Quels sont à vos yeux les moments les plus difficiles à vivre pour un chef d’entreprise, et les plus satisfaisants ?
La gestion d’une entreprise est un exercice qui sera beaucoup plus satisfaisant si les résultats sont bons et si l’équipe qui la constitue va dans le sens de la stratégie, si l’entreprise progresse régulièrement, à la fois dans ses résultats, sa capacité à innover et dans son organisation, et surtout si le dirigeant se comporte lui-même comme un véritable leader.
Malheureusement l’entreprise rencontre souvent des difficultés voire des crises. Celles-ci peuvent venir de l’extérieur, marché en baisse, concurrence vive, nouvelles innovations par exemple. Elles sont une réalité qui oblige à changer sa stratégie ce qui peut être compliqué si vous n’avez pas préparé des solutions pour ces éventualités. D’autres viennent de l’intérieur, parce que la stratégie ne fonctionne pas, parce que des erreurs ont été commises, des crises ne sont pas réglées ou ne trouvent pas de solution, parce que des membres de votre équipe avancent contre l’entreprise… Autant de points que le dirigeant n’arrive pas à régler, ou n’a pas le courage de régler, et qui pèsent de plus en plus sur sa capacité à diriger. Tous ces points résultent le plus souvent du dirigeant lui-même et de sa manière de diriger.

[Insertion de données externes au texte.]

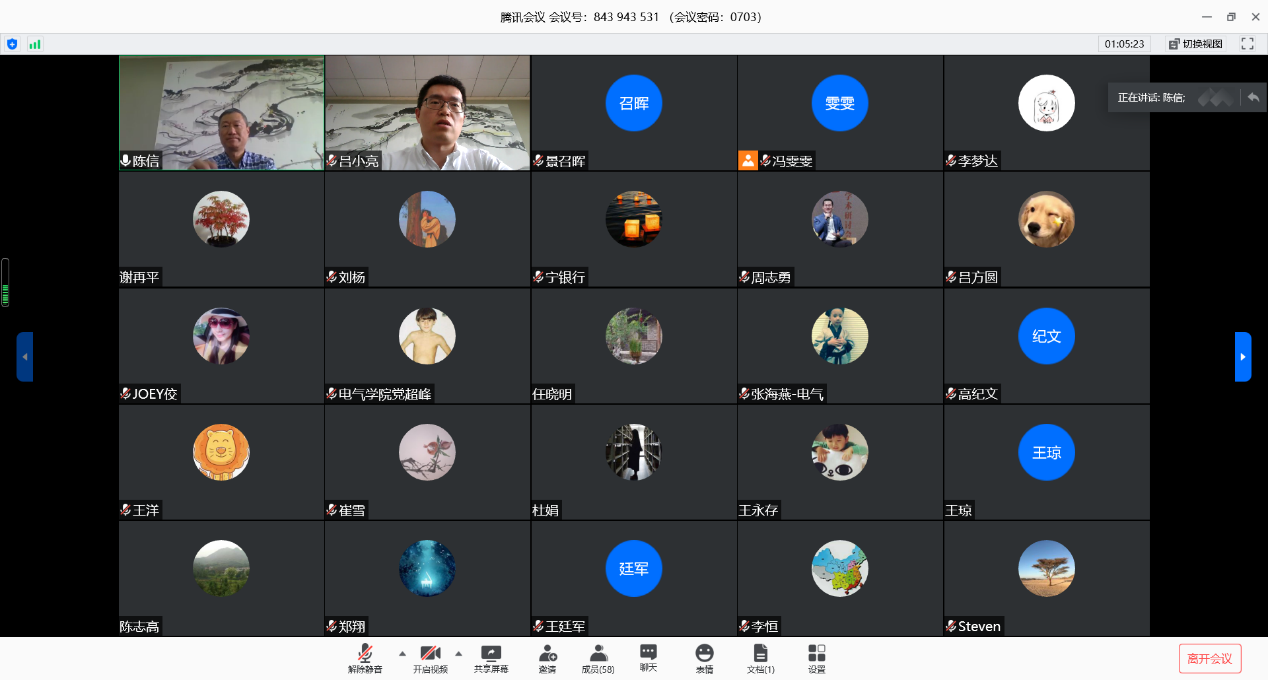
Task: Open the emoji reactions (表情) icon
Action: [x=704, y=656]
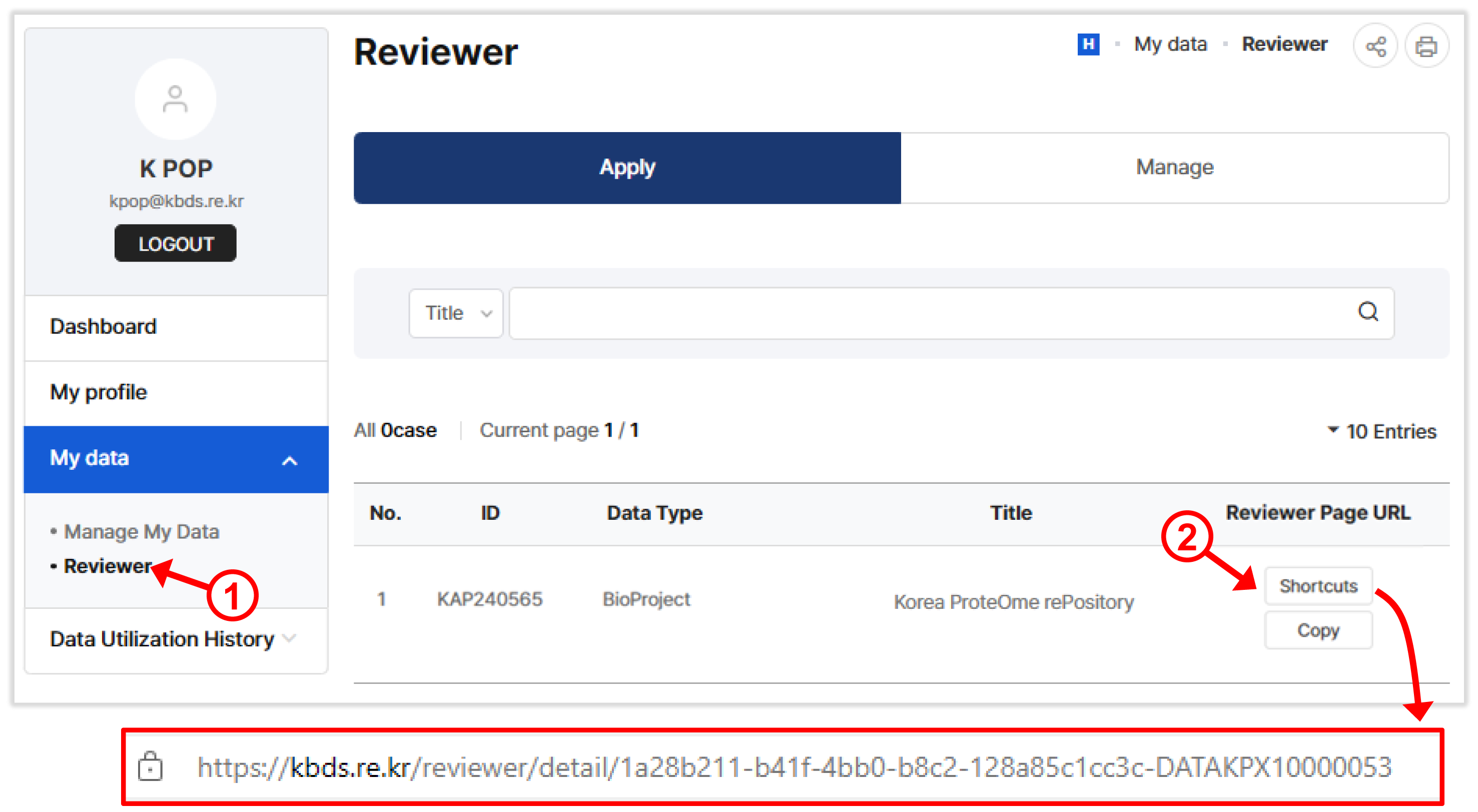Click the search text input field
Screen dimensions: 1478x812
(930, 313)
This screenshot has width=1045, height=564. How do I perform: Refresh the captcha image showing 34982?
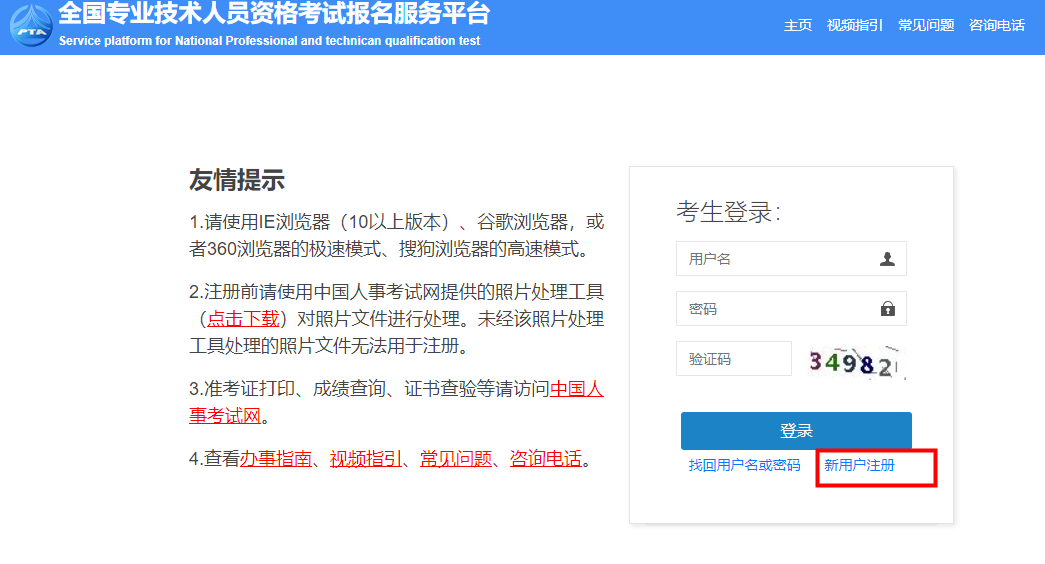pyautogui.click(x=855, y=361)
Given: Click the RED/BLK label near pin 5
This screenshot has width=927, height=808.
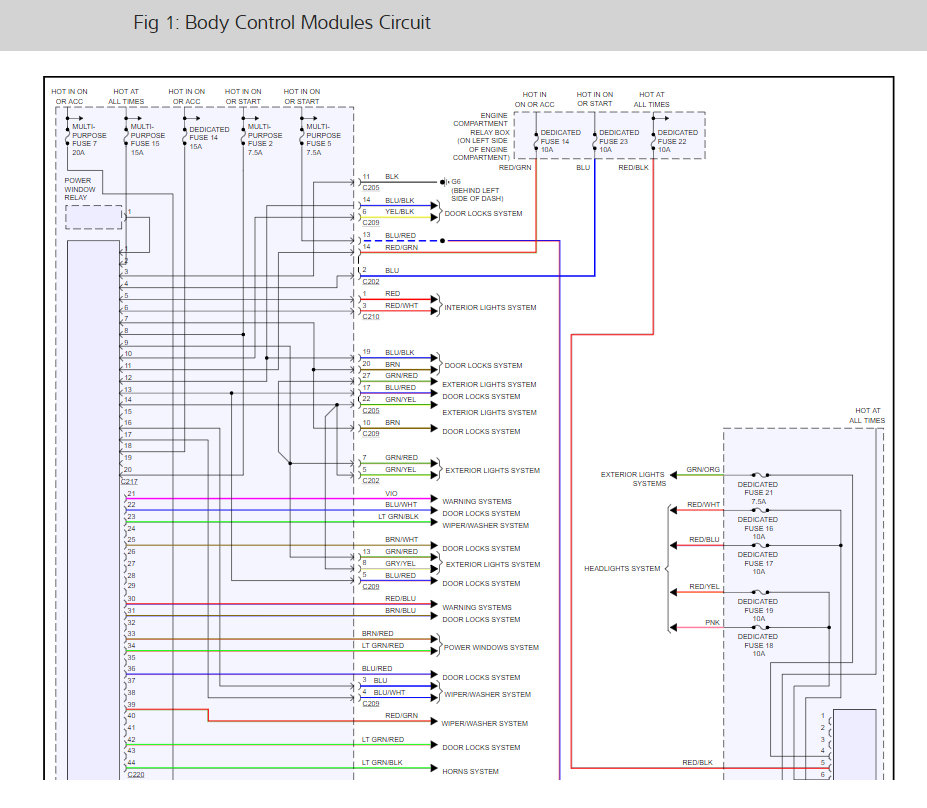Looking at the screenshot, I should [x=697, y=762].
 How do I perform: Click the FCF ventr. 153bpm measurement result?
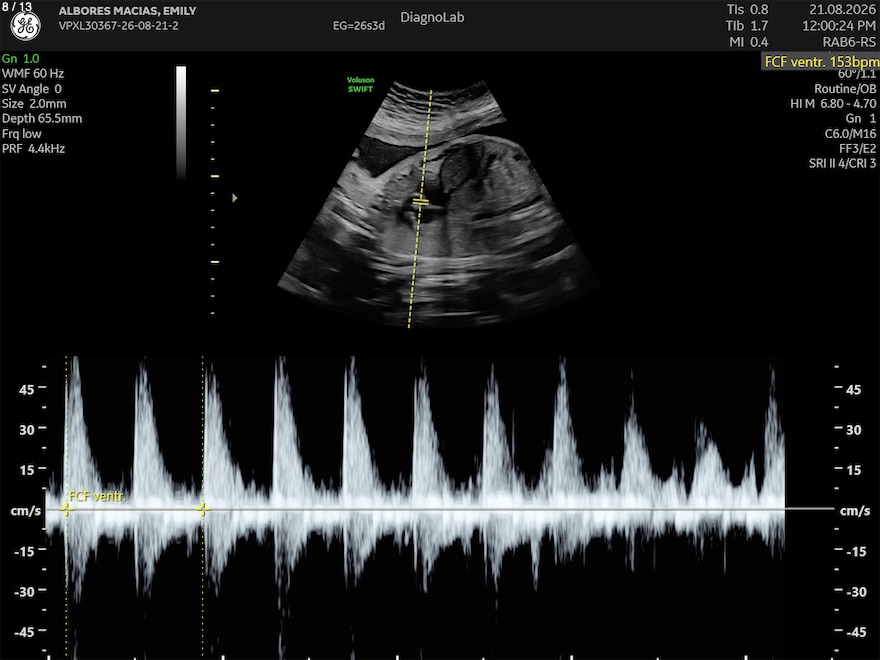(x=821, y=62)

Parmi les nombreux conseils que vous prodiguez dans votre ouvrage « 150 attitudes pour piloter votre PME », apparaît celui de réduire les niveaux de hiérarchie, voire de les court-circuiter, en quoi est-ce si important ?
La plupart des spécialistes des ressources humaines vous expliqueront qu’il faut respecter la hiérarchie dans la transmission des informations à l’intérieur de toute organisation. C’est aussi la pratique la plus courante dans les grandes entreprises. Le défaut d’une telle structure est qu’elle ne fait qu’accentuer les inconvénients d’une hiérarchie excessive.
Dans une PME, pour augmenter l’efficacité, il ne faut pas hésiter à court-circuiter occasionnellement ses collaborateurs, voire à faire reporter directement à soi des postes qui devraient dépendre en théorie de l’un de vos responsables. Ceci permet de réduire les circuits d’information ou d’influence. Ceci permet de limiter les niveaux hiérarchiques, tout en conservant la maîtrise de la décision et de l’efficacité. C’est à gérer avec précaution parce qu’aucun responsable n’apprécie d’être court-circuité. Il faudra donc l’avoir prévenu au préalable.
Quelle position un PDG doit-il adopter vis-à-vis de son équipe ?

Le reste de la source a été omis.